**Exercise text:**
Content starts
Add: Json Parsing to solve Hallucination Errors (#3013)

2025-06-23 21:50:16 +05:30
parent eb24b92227
commit 2bb0653e67
15 changed files with 44 additions and 17 deletions
--- a/evaluation/metrics/llm_judge.py
+++ b/evaluation/metrics/llm_judge.py
@@ -4,6 +4,7 @@ from collections import defaultdict

 import numpy as np
 from openai import OpenAI
+from mem0.memory.utils import extract_json

 client = OpenAI()

@@ -22,7 +23,7 @@ The generated answer might be much longer, but you should be generous with your

 For time related questions, the gold answer will be a specific date, month, year, etc. The generated answer might be much longer or use relative time references (like "last Tuesday" or "next month"), but you should be generous with your grading - as long as it refers to the same date or time period as the gold answer, it should be counted as CORRECT. Even if the format differs (e.g., "May 7th" vs "7 May"), consider it CORRECT if it's the same date.

-Now it’s time for the real question:
+Now it's time for the real question:
 Question: {question}
 Gold answer: {gold_answer}
 Generated answer: {generated_answer}
@@ -49,7 +50,7 @@ def evaluate_llm_judge(question, gold_answer, generated_answer):
        response_format={"type": "json_object"},
        temperature=0.0,
    )
-    label = json.loads(response.choices[0].message.content)["label"]
+    label = json.loads(extract_json(response.choices[0].message.content))["label"]
    return 1 if label == "CORRECT" else 0
Content ends
**Collected data:**
Content starts
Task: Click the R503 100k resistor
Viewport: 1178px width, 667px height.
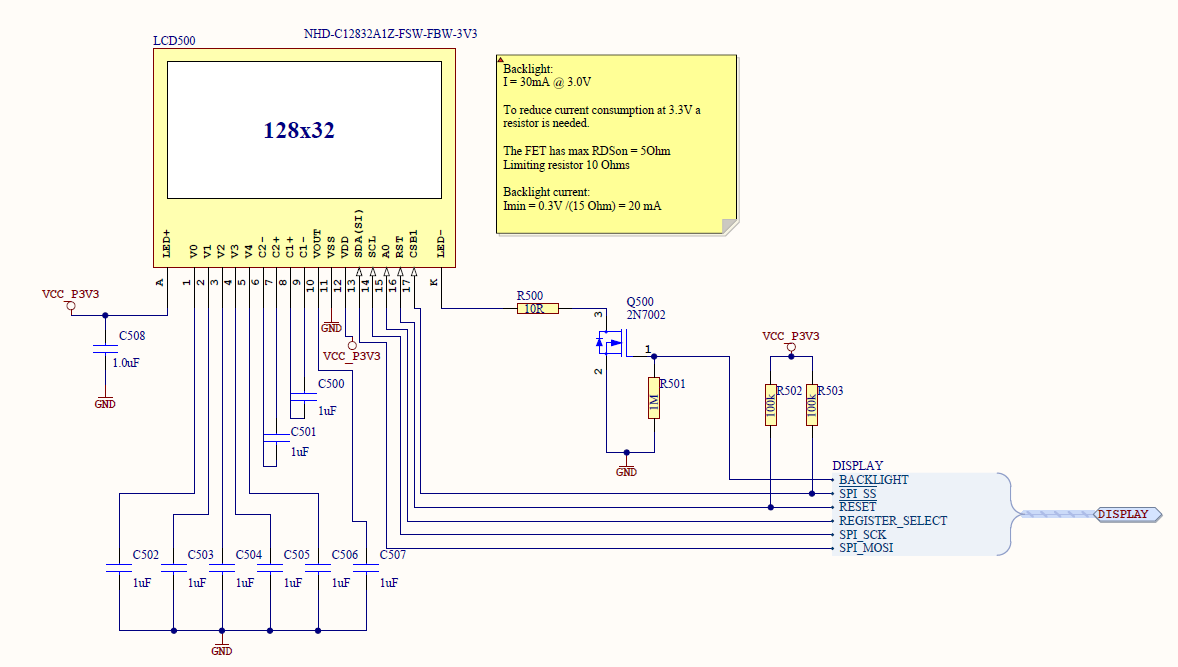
Content ends
**Problem statement:**
Answer from the commit shown above:
(a) From which module does the added line import extract_json?
(b) How many files does the commit say were changed?
(c) What temperature value is passed in the call?

**Answer:**
(a) mem0.memory.utils
(b) 15
(c) 0.0